Creating a Simple Alert Dialog

If you’re creating a macOS program, you may want to display a dialog box on the screen to alert the user of something, such as an error message of some kind. The simplest way to create a dialog is to use the NSAlert class like this:

        let myAlert = NSAlert()
        myAlert.messageText = "Message text"
        myAlert.informativeText = "Informative text"
        myAlert.runModal()

If you create a push button on a window and store the above code in an IBAction method for This code creates a simple dialog that looks like this:

The messageText property defines the bold text and the informativeText property defines the text that appears underneath.
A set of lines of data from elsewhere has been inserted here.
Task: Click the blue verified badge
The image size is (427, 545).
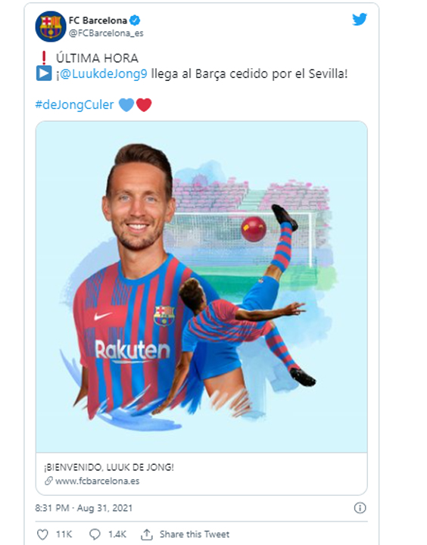Action: click(x=135, y=20)
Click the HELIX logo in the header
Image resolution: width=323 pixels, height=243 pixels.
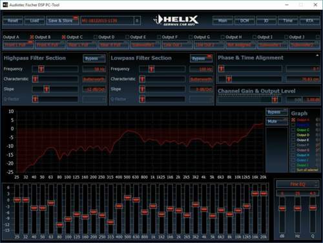pyautogui.click(x=176, y=21)
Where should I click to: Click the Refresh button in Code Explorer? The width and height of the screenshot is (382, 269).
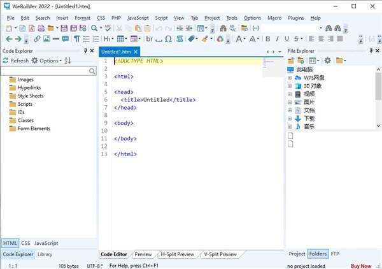15,61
As an alternative to displaying a modal dialog, you can also display a sheet instead by using this code:

        let myAlert = NSAlert()
        myAlert.messageText = "Message text"
        myAlert.informativeText = "Informative text"
        myAlert.beginSheetModal(for: self.view.window!, completionHandler: nil)

This creates a sheet like this:

A simple dialog that displays a message is fine. When the user wants to dismiss the dialog, he or she can just click the OK button. However in many cases, you may want to add up to three buttons on a dialog with custom text. To do that, you need to use the addButton method like this:

        myAlert.addButton(withTitle: "Save")
        myAlert.addButton(withTitle: "Delete")
        myAlert.addButton(withTitle: "Cancel")

To determine which button the user clicked, you need to use a switch statement. If you created a modal dialog using the runModal() method, your switch statement might look like this:

        switch myAlert.runModal() {
            case NSAlertFirstButtonReturn: print ("Save")
            case NSAlertSecondButtonReturn: print ("Delete")
            case NSAlertThirdButtonReturn: print ("Cancel")
            default: print ("Nothing")
        }

So if you placed a push button on a window, and created an IBAction method to display a dialog by clicking this push button, your entire code might look like this:

    @IBAction func showAlert(_ sender: NSButton) {
        let myAlert = NSAlert()
        myAlert.messageText = "Message text"
        myAlert.informativeText = "Informative text"
        
        myAlert.addButton(withTitle: "Save")
        myAlert.addButton(withTitle: "Delete")
        myAlert.addButton(withTitle: "Cancel")
        
        switch myAlert.runModal() {
            case NSAlertFirstButtonReturn: print ("Save")
            case NSAlertSecondButtonReturn: print ("Delete")
            case NSAlertThirdButtonReturn: print ("Cancel")
            default: print ("Nothing")
        }
    }

To determine which button the user clicked if you created a sheet, your switch statement would look slightly differently:

        myAlert.beginSheetModal(for: self.view.window!, completionHandler: { (returnCode) -> Void in
            switch returnCode {
                case NSAlertFirstButtonReturn: print ("Save")
                case NSAlertSecondButtonReturn: print ("Delete")
                case NSAlertThirdButtonReturn: print ("Cancel")
                default: print ("Nothing")
            }
        })

If you created a push button on a window with an IBAction method to open a sheet, your entire IBAction method code might look like this:

@IBAction func showAlert(_ sender: NSButton) {
        let myAlert = NSAlert()
        myAlert.messageText = "Message text"
        myAlert.informativeText = "Informative text"
        
        myAlert.addButton(withTitle: "Save")
        myAlert.addButton(withTitle: "Delete")
        myAlert.addButton(withTitle: "Cancel")

        myAlert.beginSheetModal(for: self.view.window!, completionHandler: { (returnCode) -> Void in
            switch returnCode {
                case NSAlertFirstButtonReturn: print ("Save")
                case NSAlertSecondButtonReturn: print ("Delete")
                case NSAlertThirdButtonReturn: print ("Cancel")
                default: print ("Nothing")
            }
        })

    }

By using the NSAlert class, you an easily create and display dialogs as modal dialog boxes or as a sheet. You an also customize the number of buttons (up to three) and retrieve which button the user clicked on.